Kathryn Tompsett's school sixth form didn't offer psychology at A level. Rather than move school or find a college that did, she opted for an A level course with NEC, which she learnt about from the Open University website.
Once she had enrolled on the course, Kathryn had lots of questions. How would she fit in her distance learning with her other, classroom-based courses?
How much time would she need to spend studying independently? Would she be able to teach herself a subject from scratch? What would it be like to be the only student in her school studying psychology?
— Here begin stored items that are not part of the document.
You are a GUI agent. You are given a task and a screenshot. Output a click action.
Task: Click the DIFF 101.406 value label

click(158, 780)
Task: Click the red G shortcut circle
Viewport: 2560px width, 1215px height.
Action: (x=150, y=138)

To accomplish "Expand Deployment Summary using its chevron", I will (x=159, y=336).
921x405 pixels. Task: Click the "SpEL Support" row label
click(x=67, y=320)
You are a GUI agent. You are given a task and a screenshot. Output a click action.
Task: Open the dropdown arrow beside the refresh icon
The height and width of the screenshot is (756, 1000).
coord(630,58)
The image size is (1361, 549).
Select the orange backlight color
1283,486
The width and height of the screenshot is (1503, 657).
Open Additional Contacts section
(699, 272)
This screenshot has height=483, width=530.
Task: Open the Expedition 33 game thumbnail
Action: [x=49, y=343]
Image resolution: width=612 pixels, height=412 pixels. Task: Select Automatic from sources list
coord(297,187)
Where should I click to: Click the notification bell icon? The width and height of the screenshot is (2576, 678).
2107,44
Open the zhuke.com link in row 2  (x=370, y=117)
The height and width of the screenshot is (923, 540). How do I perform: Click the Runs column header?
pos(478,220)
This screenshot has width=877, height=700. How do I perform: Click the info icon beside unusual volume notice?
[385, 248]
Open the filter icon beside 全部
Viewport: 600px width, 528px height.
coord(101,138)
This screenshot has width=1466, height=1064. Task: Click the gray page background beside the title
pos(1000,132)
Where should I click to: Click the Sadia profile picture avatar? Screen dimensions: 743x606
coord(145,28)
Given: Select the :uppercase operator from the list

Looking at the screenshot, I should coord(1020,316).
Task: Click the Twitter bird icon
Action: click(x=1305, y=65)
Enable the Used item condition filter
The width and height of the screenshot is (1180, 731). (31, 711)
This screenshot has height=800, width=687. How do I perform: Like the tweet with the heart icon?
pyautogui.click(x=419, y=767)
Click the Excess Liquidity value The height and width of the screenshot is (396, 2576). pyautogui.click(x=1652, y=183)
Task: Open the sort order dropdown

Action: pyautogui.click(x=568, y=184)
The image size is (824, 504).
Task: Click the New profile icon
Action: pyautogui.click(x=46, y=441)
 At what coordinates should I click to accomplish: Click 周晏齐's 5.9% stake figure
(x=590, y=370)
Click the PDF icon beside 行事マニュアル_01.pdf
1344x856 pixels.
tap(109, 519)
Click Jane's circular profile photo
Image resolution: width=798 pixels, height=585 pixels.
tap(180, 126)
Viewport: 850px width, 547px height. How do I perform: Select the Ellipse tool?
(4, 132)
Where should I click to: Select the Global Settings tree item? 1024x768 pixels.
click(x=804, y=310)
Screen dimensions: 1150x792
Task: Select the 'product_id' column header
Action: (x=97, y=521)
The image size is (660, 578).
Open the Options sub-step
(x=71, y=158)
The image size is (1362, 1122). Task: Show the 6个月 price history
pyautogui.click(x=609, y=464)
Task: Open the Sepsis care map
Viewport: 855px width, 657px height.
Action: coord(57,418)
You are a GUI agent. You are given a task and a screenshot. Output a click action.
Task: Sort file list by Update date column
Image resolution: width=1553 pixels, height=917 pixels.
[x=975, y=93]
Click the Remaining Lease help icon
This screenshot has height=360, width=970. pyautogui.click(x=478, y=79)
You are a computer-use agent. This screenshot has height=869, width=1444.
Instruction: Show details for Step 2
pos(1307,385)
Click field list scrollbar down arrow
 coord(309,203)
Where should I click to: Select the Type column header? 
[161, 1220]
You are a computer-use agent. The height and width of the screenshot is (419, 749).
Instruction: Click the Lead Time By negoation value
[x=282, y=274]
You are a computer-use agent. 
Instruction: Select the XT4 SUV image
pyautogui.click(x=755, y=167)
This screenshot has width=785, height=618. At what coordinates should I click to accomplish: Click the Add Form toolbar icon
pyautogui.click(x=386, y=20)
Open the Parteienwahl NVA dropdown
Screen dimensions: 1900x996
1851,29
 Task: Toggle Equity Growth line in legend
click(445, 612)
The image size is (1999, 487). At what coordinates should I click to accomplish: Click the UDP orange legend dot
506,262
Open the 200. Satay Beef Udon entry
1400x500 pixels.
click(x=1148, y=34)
'I needn't have worried,' says Kathryn. 'My school was very supportive of what I was doing. I found the NEC course easy to follow and could see right away that I didn't need any prior experience or knowledge of the subject to be able to follow the syllabus.'
There was also help on hand at home as Kathryn's parents had both completed distance learning courses themselves, and understood the self-discipline involved. Once she got into the swing of it, Kathryn found distance learning suited her: 'I was able to work easily by myself. Most of all, I enjoyed receiving feedback from my tutor, because her suggestions were always very encouraging, supportive and constructive. It was a challenge not having anyone to discuss the course with, but I found plenty of ways not to feel isolated, including chatting with other psychology students on internet forums.'
In September 2013, Kathryn began a three-year psychology degree at the University of York.